Horbaczewski a grandi à Boston. Son premier boulot en sortant d'Harvard était de travailler dans un cabinet de conseil tout ce qu'il y a de plus banal. Après trois années là-bas, il a co-fondé une société de production qui a produit deux films indépendants aux succès mitigés (Some Girls et Addicted to Fresno). En 2006, il est retourné à Harvard pour un Master en administration des entreprises avant de lancer sa deuxième boîte, Blauer Tactical Systems, un fournisseur en équipement et logistique pour des opérations de sécurité intérieure. Blauer fut finalement acquis par ADS, un sous-traitant du secrétariat de la défense du gouvernement basé en Virginie. Et Horbaczewski est alors devenu, plus ou moins, un marchand d'armes international. Un rôle qui conviendrait mieux à un personnage de James Bond plutôt qu'à un entrepreneur du milieu du sport.

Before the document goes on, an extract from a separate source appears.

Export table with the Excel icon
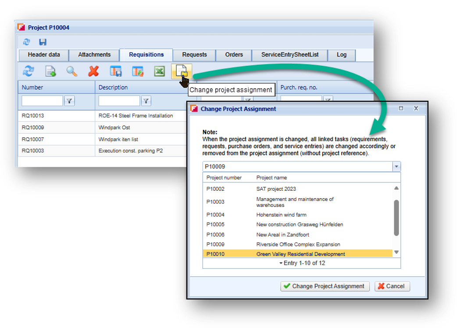The height and width of the screenshot is (328, 457). pos(160,71)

En 2013, la carrière d'Horbaczewski le mena en zig-zag jusqu'à Tough Mudder, une entreprise d'événements à base de courses d'obstacles fondée en 2009 par un autre diplômé d'Harvard, Will Dean. Tough Mudder (qui organise les fameuses "Mud Runs") fut l'introduction d'Horbaczewski à la mise en place d'une ligue sportive : il aida ainsi à ce qu'un événement, qui ne durait à la base qu'un week-end, devienne une compétition globale.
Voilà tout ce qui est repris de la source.